# Фрагмент текста
____________
Эпоха упорядоченного тоталитарного детства рухнула в один день. 5 марта 1953 года в шесть утра меня разбудил отец: «Вставай! Немедленно вставай! Умер Сталин!» Я встал, включил лампочку и почему-то почти сразу от какого-то смертельного ужаса сел писать «рассказ», который к смерти Сталина никакого отношения не имел, но страх, переполнявший меня, в нем отразился. Написав две страницы (впервые, до этого момента никаких «рассказов» я не писал), я прошел через коридор и в утреннем сумраке большой родительской комнаты увидел плачущего отца. Он сидел у стола на венском стуле боком, в белой нижней рубашке, в кальсонах, босиком, и плакал. Таким я не видел его ни разу. Отец обладал такой волей, силой, энергией жизни, и все это вдобавок всегда было скрыто за спокойствием манеры держаться, что представить его вот таким было просто невозможно.
Помню, мы с ним как-то ехали в трамвае — он первый раз повез меня на каток. Был страшный мороз, градусов тридцать, окна трамвая были покрыты коркой льда. Ехали мы довольно долго — с Херсонской на Кировский остров, отец заснул, прислонившись головой к стеклу, а когда приехали, левая половина трамвая отпотела — не только стекло, к которому он прислонился, но весь ряд окон с его стороны. Какое же горячее у него дыхание, подумал я, это же надо обладать такой нечеловеческой энергетической мощностью организма. И то, что вот этот человек сейчас сидел и плакал, было для меня потрясением.
Потом мы пришли в школу и нас с Левой поставили у портрета Сталина, причем сначала велели сходить домой и переодеться — белый верх, черный низ. Мы стояли, подняв руку в салюте, в белых рубашках и красных галстуках, синие от холода, стоять нужно было чуть ли не час — рука отваливалась. Я сцепил зубы и, как мог, старался вытерпеть это невиданное иезуитство преданности и любви.
И, уже стоя там, у этого самого портрета, мы почему-то точно ощущали, что в это утро от всех нас, от целого народа, хилой частью которого в то утро мы тоже, наверное, себя впервые ощутили, уходит целая эпоха, о которой, как ни странно, воспоминания остались чистые и простые.
____________
# Исходные данные
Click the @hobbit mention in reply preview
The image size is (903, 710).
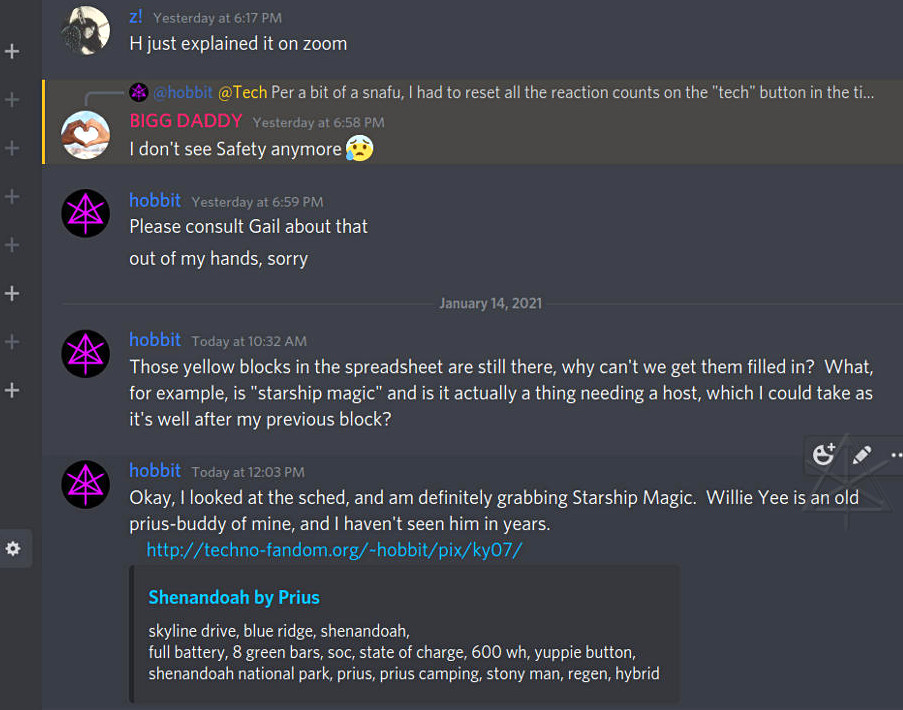[182, 93]
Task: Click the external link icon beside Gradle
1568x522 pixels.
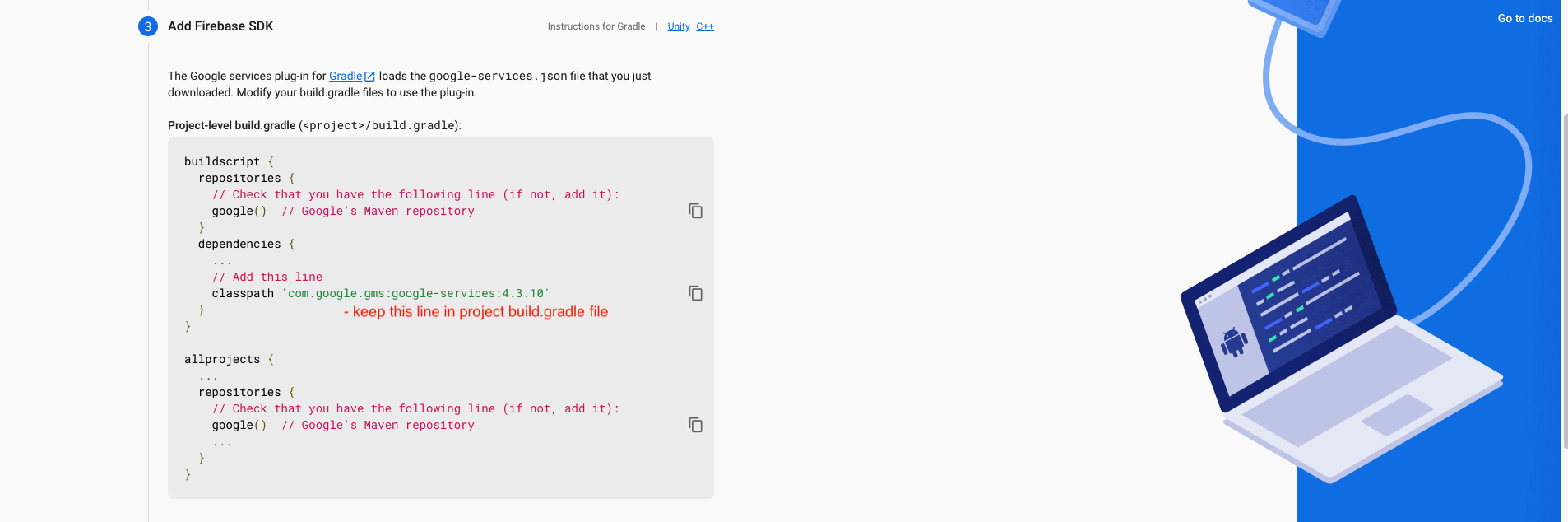Action: tap(370, 77)
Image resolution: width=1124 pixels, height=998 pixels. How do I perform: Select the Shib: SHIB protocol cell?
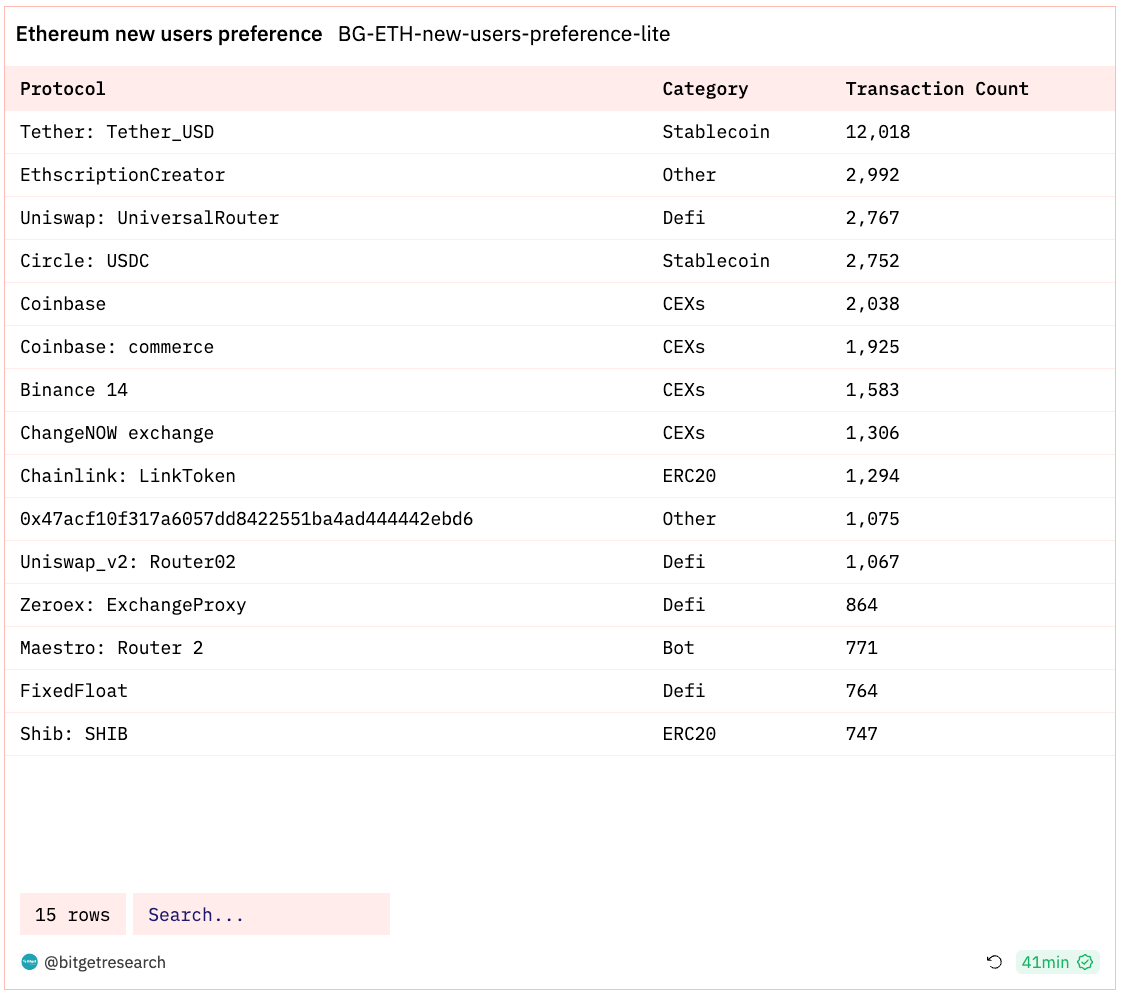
____________
# Что сделать
Пожалуйста, перепишите отрывок о смерти Сталина от слов «Помню, мы с» до слов «для меня потрясением.» включительно, заменив «Кировский» на «Крестовский».

# Готовое решение
Помню, мы с ним как-то ехали в трамвае — он первый раз повез меня на каток. Был страшный мороз, градусов тридцать, окна трамвая были покрыты коркой льда. Ехали мы довольно долго — с Херсонской на Крестовский остров, отец заснул, прислонившись головой к стеклу, а когда приехали, левая половина трамвая отпотела — не только стекло, к которому он прислонился, но весь ряд окон с его стороны. Какое же горячее у него дыхание, подумал я, это же надо обладать такой нечеловеческой энергетической мощностью организма. И то, что вот этот человек сейчас сидел и плакал, было для меня потрясением.